Il y a autant de façons de vivre avec le VIH que de personnes séropositives. Découvre-les et prends la parole à ton tour si tu le souhaites.
En avril 2018, après que ma médecin de famille m’ait appris que son cancer avait pris le dessus et que je devais commencer à magasiner pour un autre médecin, je suis rentré chez moi et j’ai fondu en larmes.
La relation que j’entretenais avec Dre Vézina est difficile à décrire. C’est une relation humaine extraordinaire qui aura duré 21 ans. Une relation patient-médecin que je qualifierais d’exemplaire. Ma mère la surnommait ma deuxième mère.
À notre dernier rendez-vous, Dre Vézina m’a pris par la main et m’a dit : « J’ai réussi, t’es encore en vie. »
Quelques jours après cet entretien émouvant, j’ouvrais ma boîte aux lettres et je tombais des nues : je venais de recevoir une invitation à devenir patient d’une autre clinique.
À cet instant, je me suis senti trahi. Trahi par le système de santé.
Je me suis rendu compte que certains médecins s’arrachaient les patient·es comme moi. Parce que je vis avec le VIH, je suis « rentable ». On avait cherché à connaître mon adresse afin de pouvoir me solliciter.
Cette chasse n’est pas nouvelle.
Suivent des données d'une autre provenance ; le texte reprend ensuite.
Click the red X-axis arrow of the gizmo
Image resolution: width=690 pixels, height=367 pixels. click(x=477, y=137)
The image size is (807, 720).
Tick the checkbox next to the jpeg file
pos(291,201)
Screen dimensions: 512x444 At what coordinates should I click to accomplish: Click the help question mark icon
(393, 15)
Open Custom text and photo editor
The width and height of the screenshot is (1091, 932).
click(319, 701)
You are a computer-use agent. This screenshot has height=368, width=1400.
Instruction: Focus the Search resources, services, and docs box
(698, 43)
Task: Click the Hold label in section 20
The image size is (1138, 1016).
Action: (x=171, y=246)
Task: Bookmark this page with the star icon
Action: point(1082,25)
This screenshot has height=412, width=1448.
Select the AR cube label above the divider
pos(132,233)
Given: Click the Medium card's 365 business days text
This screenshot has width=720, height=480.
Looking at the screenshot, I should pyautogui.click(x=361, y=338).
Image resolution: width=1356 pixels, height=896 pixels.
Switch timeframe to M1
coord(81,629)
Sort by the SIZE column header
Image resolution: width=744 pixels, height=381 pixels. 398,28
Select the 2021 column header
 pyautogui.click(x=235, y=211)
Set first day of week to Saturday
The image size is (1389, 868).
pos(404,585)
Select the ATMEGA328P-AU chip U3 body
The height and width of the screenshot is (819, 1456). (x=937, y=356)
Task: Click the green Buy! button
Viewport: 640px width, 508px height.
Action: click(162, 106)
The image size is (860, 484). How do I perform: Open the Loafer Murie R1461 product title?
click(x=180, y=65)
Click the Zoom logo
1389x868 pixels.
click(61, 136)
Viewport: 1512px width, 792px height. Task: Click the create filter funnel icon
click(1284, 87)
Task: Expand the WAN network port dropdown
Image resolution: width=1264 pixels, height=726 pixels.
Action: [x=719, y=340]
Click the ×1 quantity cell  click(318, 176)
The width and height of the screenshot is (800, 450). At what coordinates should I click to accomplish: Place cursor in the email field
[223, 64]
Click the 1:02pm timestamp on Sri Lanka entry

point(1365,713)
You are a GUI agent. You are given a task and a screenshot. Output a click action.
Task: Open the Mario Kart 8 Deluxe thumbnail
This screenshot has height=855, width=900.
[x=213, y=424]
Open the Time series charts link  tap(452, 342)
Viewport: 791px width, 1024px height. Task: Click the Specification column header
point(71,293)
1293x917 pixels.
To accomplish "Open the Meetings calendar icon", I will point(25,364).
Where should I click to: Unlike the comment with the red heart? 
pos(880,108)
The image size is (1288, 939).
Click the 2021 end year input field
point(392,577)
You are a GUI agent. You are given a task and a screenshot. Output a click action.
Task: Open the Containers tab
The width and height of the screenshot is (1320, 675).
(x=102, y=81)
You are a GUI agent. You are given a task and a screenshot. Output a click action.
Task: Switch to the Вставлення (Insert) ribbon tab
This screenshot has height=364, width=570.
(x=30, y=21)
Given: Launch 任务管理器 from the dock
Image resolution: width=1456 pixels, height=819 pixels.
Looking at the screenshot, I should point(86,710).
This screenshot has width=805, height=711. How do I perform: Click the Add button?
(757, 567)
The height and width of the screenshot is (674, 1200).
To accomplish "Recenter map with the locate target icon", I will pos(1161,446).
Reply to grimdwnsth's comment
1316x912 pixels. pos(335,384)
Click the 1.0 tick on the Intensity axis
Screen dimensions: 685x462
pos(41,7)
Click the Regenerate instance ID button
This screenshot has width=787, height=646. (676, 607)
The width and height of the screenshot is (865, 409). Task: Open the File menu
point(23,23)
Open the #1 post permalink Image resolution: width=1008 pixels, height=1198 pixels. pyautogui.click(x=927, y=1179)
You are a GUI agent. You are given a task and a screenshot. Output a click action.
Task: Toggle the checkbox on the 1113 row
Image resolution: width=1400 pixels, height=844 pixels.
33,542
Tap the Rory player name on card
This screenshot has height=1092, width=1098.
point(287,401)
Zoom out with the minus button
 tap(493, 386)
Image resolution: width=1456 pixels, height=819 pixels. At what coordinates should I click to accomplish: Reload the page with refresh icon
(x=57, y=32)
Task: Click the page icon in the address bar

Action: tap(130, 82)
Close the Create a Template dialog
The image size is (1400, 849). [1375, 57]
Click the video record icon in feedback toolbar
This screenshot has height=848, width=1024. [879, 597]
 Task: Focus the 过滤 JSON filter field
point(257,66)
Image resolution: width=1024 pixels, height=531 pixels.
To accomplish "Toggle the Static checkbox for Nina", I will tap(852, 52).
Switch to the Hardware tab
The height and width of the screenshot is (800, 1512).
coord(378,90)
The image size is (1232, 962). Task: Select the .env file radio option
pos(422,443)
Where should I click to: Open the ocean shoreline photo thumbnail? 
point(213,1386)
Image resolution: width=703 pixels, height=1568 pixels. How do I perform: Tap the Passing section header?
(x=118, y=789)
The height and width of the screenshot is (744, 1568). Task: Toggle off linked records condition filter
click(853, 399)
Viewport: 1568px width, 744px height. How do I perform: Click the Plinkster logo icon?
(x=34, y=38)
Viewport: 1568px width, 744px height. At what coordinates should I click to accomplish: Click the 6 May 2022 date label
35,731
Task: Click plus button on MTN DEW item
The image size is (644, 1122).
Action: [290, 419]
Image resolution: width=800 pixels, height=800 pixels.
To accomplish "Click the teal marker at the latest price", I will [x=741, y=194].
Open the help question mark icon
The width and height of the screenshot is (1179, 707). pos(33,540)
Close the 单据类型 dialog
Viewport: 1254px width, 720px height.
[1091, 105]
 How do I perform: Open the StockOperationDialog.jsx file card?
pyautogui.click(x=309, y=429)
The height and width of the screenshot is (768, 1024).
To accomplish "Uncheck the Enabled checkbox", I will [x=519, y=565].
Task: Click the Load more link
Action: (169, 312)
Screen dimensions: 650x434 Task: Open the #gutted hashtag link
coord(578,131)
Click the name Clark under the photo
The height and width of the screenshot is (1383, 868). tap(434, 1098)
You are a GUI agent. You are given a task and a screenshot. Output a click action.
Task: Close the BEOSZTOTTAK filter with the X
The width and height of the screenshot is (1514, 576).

Il y a quelques années, des médecins ont quitté de façon massive une clinique spécialisée en VIH située dans le Village. Plusieurs d’entre nous (patient·es VIH) avions alors été sollicité·es par des pharmacies et des cliniques privées. Mais de là à obtenir mes coordonnées pendant que mon médecin de famille se meurt, il y a des maudites limites !
J’ai décidé de porter plainte auprès du Collège des médecins.
Montréal, le 19 avril 2018
À qui de droit,
Je suis un patient vivant avec le VIH. Mon médecin de famille est Dre Vézina de la Clinique ████████. Le vendredi 6 avril, j’ai reçu une lettre qui n’a pas été estampillée par le bureau de poste et qui m’invite à devenir patient de la Clinique ████████.
Malgré que, dans la lettre, on parle de maladies chroniques comme le diabète et les maladies cardiovasculaires, on fait mention à trois occasions du VIH, en précisant bien que la spécialité de la clinique est le VIH.
Première question : qui a dévoilé mon statut sérologique et mon adresse à Dr. ████████ de la Clinique ████████ ?
J’ai réussi à contacter mon médecin de famille le 12 avril. Elle m’a affirmé que seuls ses patients vivant avec le VIH ont reçu cette même lettre. Aussi que Dr. ████████ travaillait avant à la même clinique qu’elle, et qu’il avait quitté pour ouvrir sa propre clinique.
De toute évidence, je suis victime d’un bris de confidentialité. Dr. ████████ n’avait pas le droit de se procurer mon adresse et mon statut sérologique dans le but de magasiner des patients pour sa nouvelle clinique.
Le Collège des médecins doit sévir face à de tels gestes. Je demande à ce que Dr. ████████ s’excuse publiquement pour le geste qu’il a commis.
J’ai envoyé ma plainte par Internet, puis j’ai attendu… Il m’a fallu beaucoup de patience, car le processus est long.
Après l’enquête initiale du Collège des médecins, j’ai eu droit à deux entretiens téléphoniques. On m’a finalement invité à une audience disciplinaire le 22 octobre 2019. Plus d’un an et demi après que la fameuse lettre de sollicitation soit arrivée dans mon courrier.
Nous attendons toujours la décision du procureur dans ce dossier, mais je suis heureux du déroulement des choses jusqu’à présent. Le Collège des médecins a fait son travail. Le geste grave commis par Dr. ████████ a été pointé du doigt.
Si une chose est à retenir de toute cette expérience, c’est qu’il existe un chemin pour se faire entendre lorsqu’on est victime d’un bris de confidentialité. Pour ma part, je suis très fier de l’avoir emprunté.
La confidentialité de nos renseignements personnels est essentielle pour ne pas rompre le lien de confiance entre les patient·es VIH et le système de santé.